For example, with the GNU date command you can answer the question "What time is it in New York when a Paris clock shows 6:30am on October 31, 2004?" by using a date beginning with `TZ="Europe/Paris"' as shown in the following shell transcript:

 $ export TZ="America/New_York"
 $ date --date='TZ="Europe/Paris" 2004-10-31 06:30'
 Sun Oct 31 01:30:00 EDT 2004

In this example, the '--date' operand begins with its own 'TZ' setting, so the rest of that operand is processed according to 'Europe/Paris' rules, treating the string 2004-10-31 06:30 as if it were in Paris. However, since the output of the date command is processed according to the overall time zone rules, it uses New York time. (Paris was normally six hours ahead of New York in 2004, but this example refers to a brief Halloween period when the gap was five hours.)

§ Extracted data:

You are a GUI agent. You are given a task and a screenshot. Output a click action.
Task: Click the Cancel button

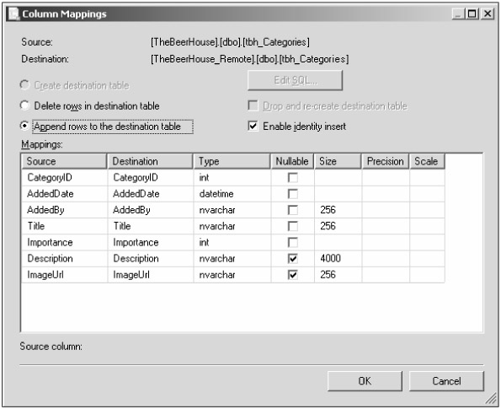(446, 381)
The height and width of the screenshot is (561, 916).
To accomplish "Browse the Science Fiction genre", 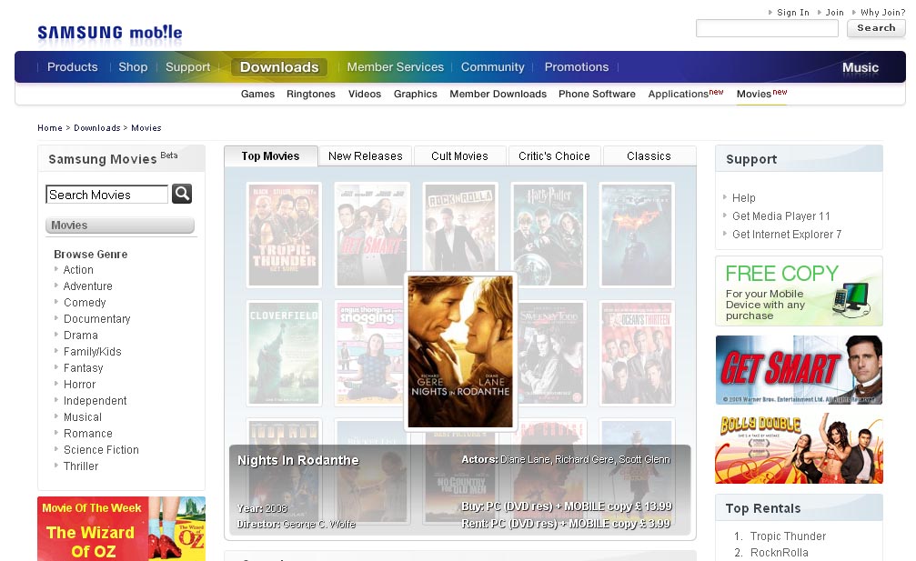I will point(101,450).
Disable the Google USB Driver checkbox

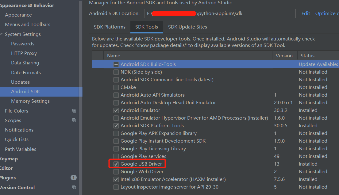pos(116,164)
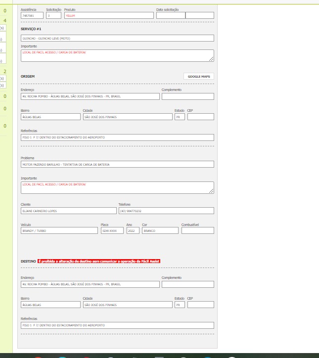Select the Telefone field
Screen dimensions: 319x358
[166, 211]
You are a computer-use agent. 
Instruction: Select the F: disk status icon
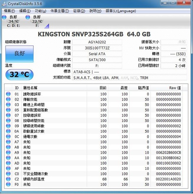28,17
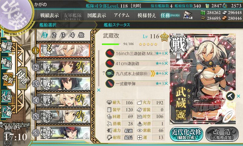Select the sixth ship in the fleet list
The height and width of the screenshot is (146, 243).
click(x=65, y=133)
==
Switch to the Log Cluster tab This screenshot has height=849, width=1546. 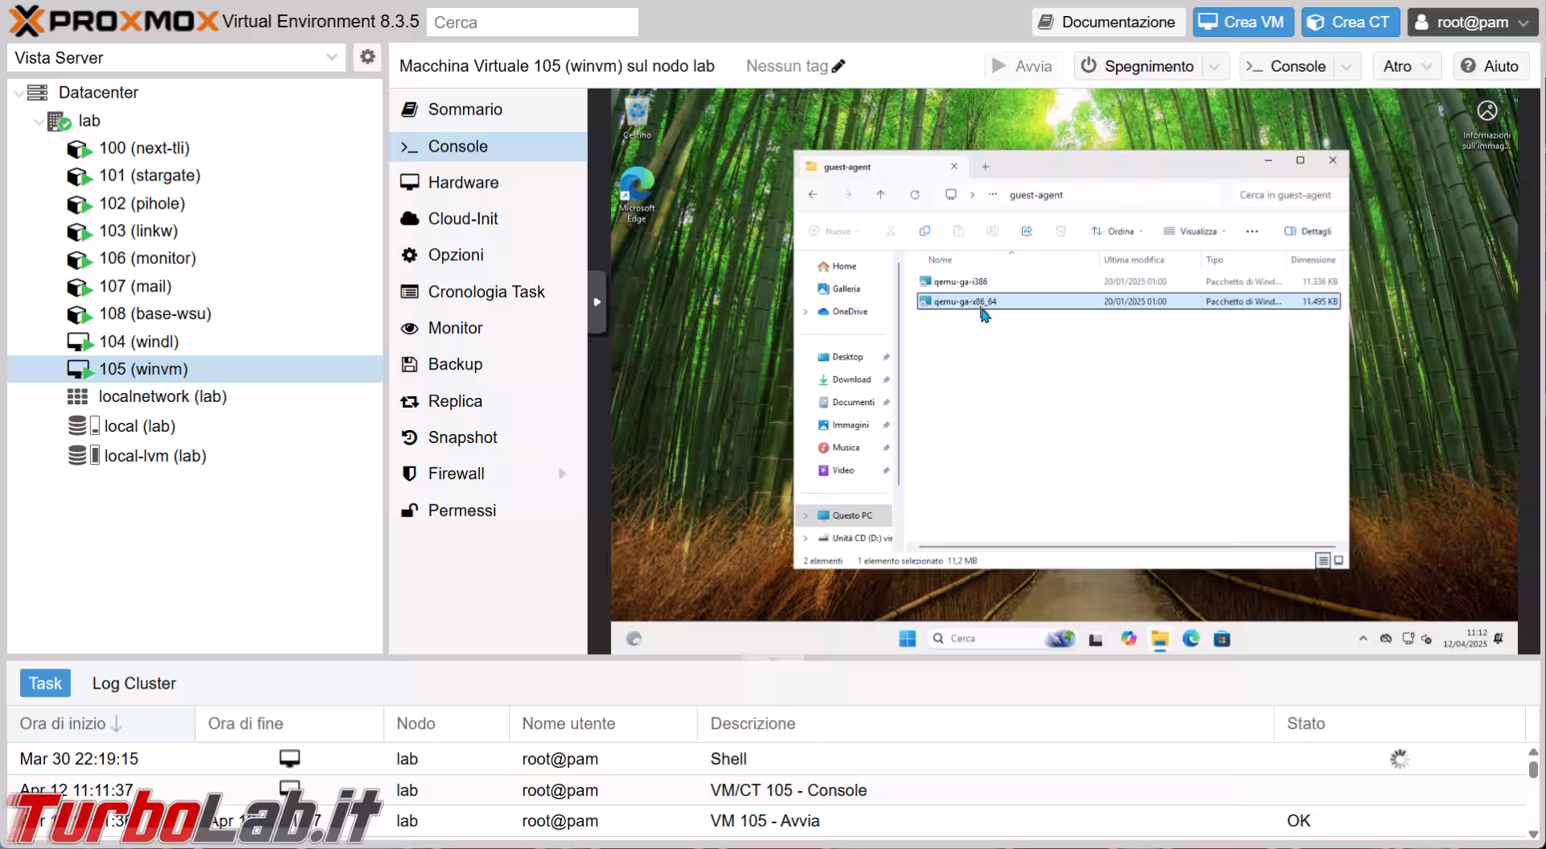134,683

§ Short task A:
In the passage on the GNU date command, how many hours ahead of New York was Paris normally in 2004?
§ Short task B:
How would you render this sentence from the passage on the GNU date command in Spanish: "However, since the output of the date command is processed according to the overall time zone rules, it uses New York time."?

§ Reply A:
Six hours.

§ Reply B:
Sin embargo, como la salida del comando date se procesa según las reglas generales de zona horaria, utiliza la hora de Nueva York.